EXCELSIOR
La jornada del sábado en el Gran Premio de los Países Bajos resultó complicada para el mexicano Sergio Pérez y el equipo Cadillac, al enfrentarse a contratiempos mecánicos durante la competencia sprint y cerrar en la parte baja de la tabla para la parrilla de salida del domingo en el circuito de Zandvoort.
El primer obstáculo del día se presentó antes del inicio de la carrera corta, cuando una falla hidráulica obligó a la escudería a ingresar el coche del tapatío a los boxes, perdiendo la oportunidad de alinearse en la parrilla original.
”Sí, tuvimos un pequeño problema hidráulico y eso significó que perdimos de dos a tres vueltas. Logramos solucionarlo y, para cuando salimos, el ritmo parecía estar a la par con Williams, con Haas, lo cual fue prometedor, y es prometedor para el resto del fin de semana”, explicó Checo Pérez quien completó la carrera con dos giros de desventaja respecto al ganador, el británico George Russell de Mercedes”.
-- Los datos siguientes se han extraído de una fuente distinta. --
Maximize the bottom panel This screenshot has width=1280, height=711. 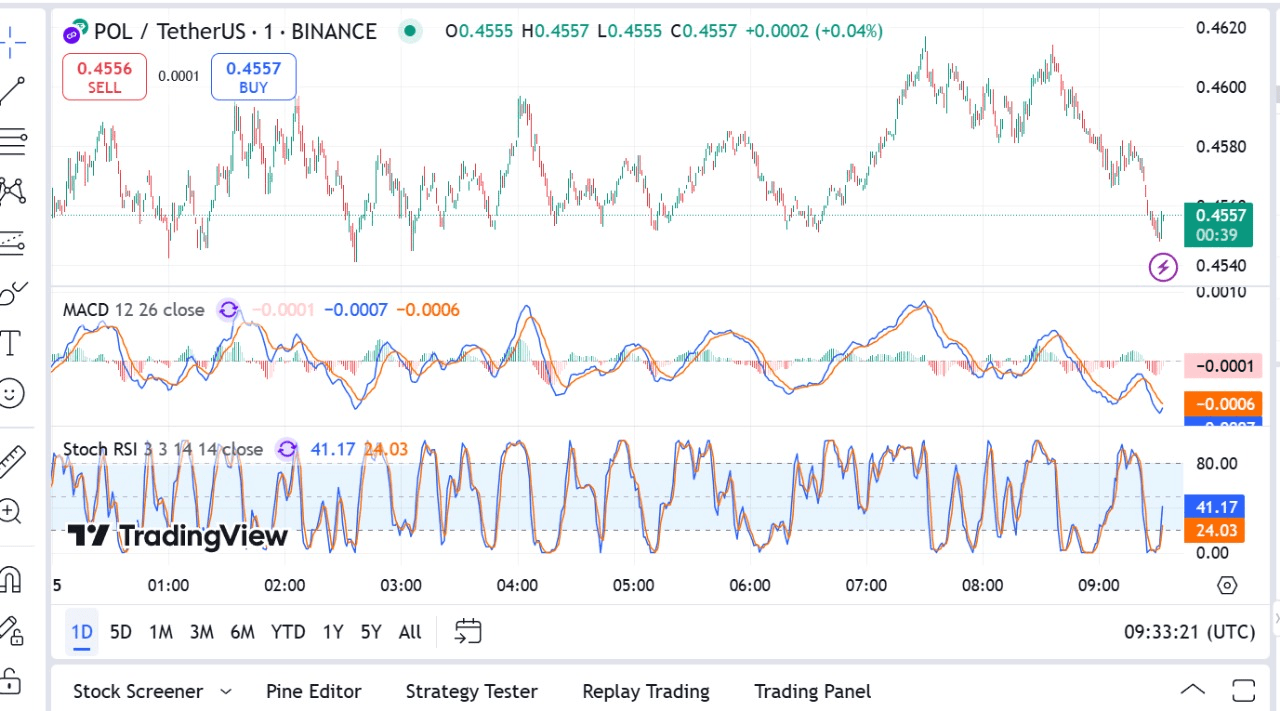[1243, 690]
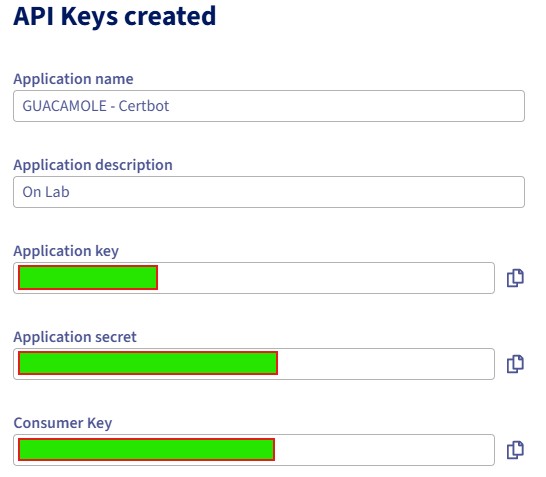Screen dimensions: 546x477
Task: Click the redacted Application secret value
Action: (x=148, y=363)
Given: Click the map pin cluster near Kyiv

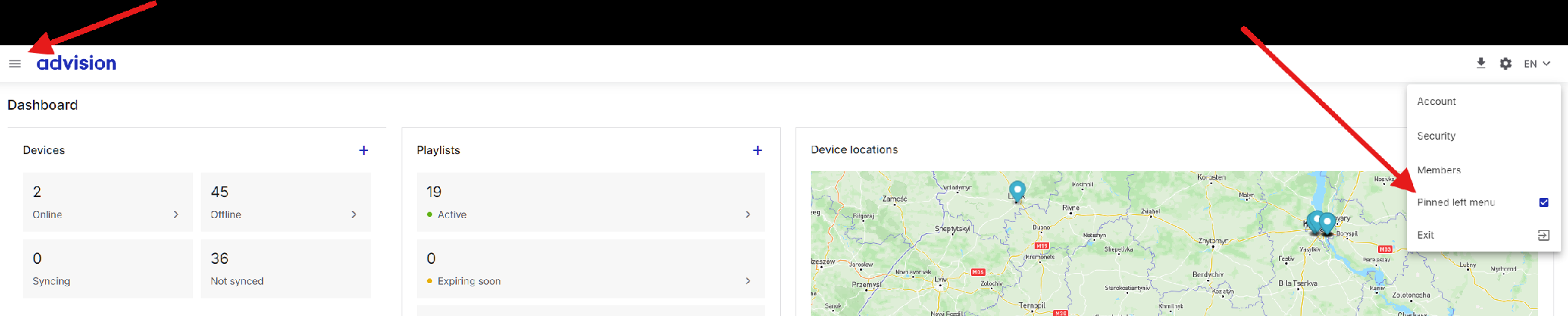Looking at the screenshot, I should pos(1321,224).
Ajustes hacia la clasificación y la confianza en la dirección técnica
Posteriormente, Cadillac realizó modificaciones en la puesta a punto del monoplaza para encarar la sesión de clasificación oficial. No obstante, los cambios alteraron el equilibrio del coche, relegando a Checo Pérez a la posición 22 tras marcar un registro de 1:14.600 en la Q1, justo por detrás de su compañero de equipo Valtteri Bottas.
”Es un poco desafortunado que hayamos perdido algo de competitividad en comparación con esta mañana debido a los cambios que hicimos, cuando pudimos sacarle mucho al coche. Tendremos que ver qué podemos hacer mañana, pero el ritmo que mostramos hoy nos da cierto aliento”.
Al ser cuestionado sobre si ya siente cambios bajo la dirección de Marcin Budkowski, Pérez dijo: “Todavía es muy pronto para Marcin en el equipo, pero aporta mucha experiencia y un liderazgo fuerte, por lo que confío en que nos ayudará a empujar en la dirección correcta durante los próximos fines de semana”, concluyó el mexicano.